Pixel coordinate grounding data
Start of Block
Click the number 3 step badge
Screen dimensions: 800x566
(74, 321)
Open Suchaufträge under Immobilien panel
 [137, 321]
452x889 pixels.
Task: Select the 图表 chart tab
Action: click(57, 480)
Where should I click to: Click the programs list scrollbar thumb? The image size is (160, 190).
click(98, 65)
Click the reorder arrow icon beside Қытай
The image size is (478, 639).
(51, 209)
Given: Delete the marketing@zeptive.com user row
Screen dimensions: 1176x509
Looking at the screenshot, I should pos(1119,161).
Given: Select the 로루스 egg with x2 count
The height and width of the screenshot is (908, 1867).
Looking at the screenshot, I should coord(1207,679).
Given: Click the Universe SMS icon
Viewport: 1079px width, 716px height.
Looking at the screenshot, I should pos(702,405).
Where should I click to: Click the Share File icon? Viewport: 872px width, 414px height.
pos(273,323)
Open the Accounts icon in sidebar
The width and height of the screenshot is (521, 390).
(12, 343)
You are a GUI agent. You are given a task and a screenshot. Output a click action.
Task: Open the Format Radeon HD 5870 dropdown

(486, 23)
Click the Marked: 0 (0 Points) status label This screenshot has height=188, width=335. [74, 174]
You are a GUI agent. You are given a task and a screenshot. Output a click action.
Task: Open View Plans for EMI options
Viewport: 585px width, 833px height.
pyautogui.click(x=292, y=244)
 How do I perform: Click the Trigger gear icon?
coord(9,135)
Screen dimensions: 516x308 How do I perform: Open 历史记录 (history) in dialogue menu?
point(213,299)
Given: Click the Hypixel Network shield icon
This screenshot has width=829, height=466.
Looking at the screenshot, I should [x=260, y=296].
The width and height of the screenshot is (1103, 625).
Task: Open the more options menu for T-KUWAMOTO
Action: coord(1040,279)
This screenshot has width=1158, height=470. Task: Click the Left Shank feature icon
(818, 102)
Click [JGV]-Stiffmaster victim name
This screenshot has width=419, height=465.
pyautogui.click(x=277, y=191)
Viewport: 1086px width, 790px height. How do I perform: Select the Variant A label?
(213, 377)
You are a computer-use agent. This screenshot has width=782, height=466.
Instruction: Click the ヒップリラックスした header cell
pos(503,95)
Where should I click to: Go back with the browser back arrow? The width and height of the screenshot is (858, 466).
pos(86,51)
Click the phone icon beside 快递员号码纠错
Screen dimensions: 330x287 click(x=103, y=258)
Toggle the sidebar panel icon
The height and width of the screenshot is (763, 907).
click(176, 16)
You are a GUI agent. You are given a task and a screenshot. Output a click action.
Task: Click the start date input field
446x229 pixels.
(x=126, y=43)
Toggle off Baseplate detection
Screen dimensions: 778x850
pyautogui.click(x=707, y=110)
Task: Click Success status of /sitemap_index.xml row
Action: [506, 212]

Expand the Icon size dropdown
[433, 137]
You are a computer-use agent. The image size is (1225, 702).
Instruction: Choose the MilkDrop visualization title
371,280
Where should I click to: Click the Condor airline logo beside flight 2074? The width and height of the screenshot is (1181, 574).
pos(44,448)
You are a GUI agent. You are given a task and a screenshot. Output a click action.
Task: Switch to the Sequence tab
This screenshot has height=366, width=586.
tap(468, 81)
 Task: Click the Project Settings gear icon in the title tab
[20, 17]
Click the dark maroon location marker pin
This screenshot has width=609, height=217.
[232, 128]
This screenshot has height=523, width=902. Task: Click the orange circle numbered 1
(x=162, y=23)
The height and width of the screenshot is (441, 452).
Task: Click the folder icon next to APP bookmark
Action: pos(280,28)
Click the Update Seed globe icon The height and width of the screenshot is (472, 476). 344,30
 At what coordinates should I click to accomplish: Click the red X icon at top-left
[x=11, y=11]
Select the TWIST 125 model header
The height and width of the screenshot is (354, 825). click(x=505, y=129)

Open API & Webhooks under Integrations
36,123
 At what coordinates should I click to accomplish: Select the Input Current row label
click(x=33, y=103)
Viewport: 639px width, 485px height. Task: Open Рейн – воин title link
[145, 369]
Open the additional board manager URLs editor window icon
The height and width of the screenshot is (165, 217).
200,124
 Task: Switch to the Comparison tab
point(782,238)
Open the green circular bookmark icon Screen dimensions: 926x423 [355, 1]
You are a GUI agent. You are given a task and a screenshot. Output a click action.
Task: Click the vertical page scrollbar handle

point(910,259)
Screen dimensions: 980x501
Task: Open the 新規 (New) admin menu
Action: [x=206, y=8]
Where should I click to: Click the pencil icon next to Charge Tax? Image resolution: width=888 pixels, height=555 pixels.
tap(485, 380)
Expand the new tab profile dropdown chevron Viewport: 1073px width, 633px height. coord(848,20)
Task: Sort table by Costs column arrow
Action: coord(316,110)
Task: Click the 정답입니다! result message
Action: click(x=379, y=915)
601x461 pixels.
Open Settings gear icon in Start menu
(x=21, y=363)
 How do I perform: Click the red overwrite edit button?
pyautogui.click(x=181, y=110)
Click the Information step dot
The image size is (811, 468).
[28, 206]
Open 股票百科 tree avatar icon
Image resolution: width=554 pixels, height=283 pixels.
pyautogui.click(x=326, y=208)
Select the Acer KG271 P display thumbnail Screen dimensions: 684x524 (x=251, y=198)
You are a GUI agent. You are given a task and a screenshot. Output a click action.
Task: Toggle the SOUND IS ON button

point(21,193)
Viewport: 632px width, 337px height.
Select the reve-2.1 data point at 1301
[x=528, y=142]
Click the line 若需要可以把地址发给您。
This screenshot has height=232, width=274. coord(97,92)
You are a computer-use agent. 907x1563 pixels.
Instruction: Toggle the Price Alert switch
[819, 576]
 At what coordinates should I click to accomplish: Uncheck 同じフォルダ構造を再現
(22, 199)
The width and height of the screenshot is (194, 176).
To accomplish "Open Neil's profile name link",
End of Block
WHAT THIS TASK INVOLVES: Could you set down, exactly as written, the lines above between the one holding "Screen dimensions: 516x308" and the one holding "Click [JGV]-Stiffmaster victim name", inclusive, and nothing more?

SOLVED EXERCISE:
Screen dimensions: 516x308 How do I perform: Open 历史记录 (history) in dialogue menu?
point(213,299)
Given: Click the Hypixel Network shield icon
This screenshot has width=829, height=466.
Looking at the screenshot, I should [x=260, y=296].
The width and height of the screenshot is (1103, 625).
Task: Open the more options menu for T-KUWAMOTO
Action: coord(1040,279)
This screenshot has width=1158, height=470. Task: Click the Left Shank feature icon
(818, 102)
Click [JGV]-Stiffmaster victim name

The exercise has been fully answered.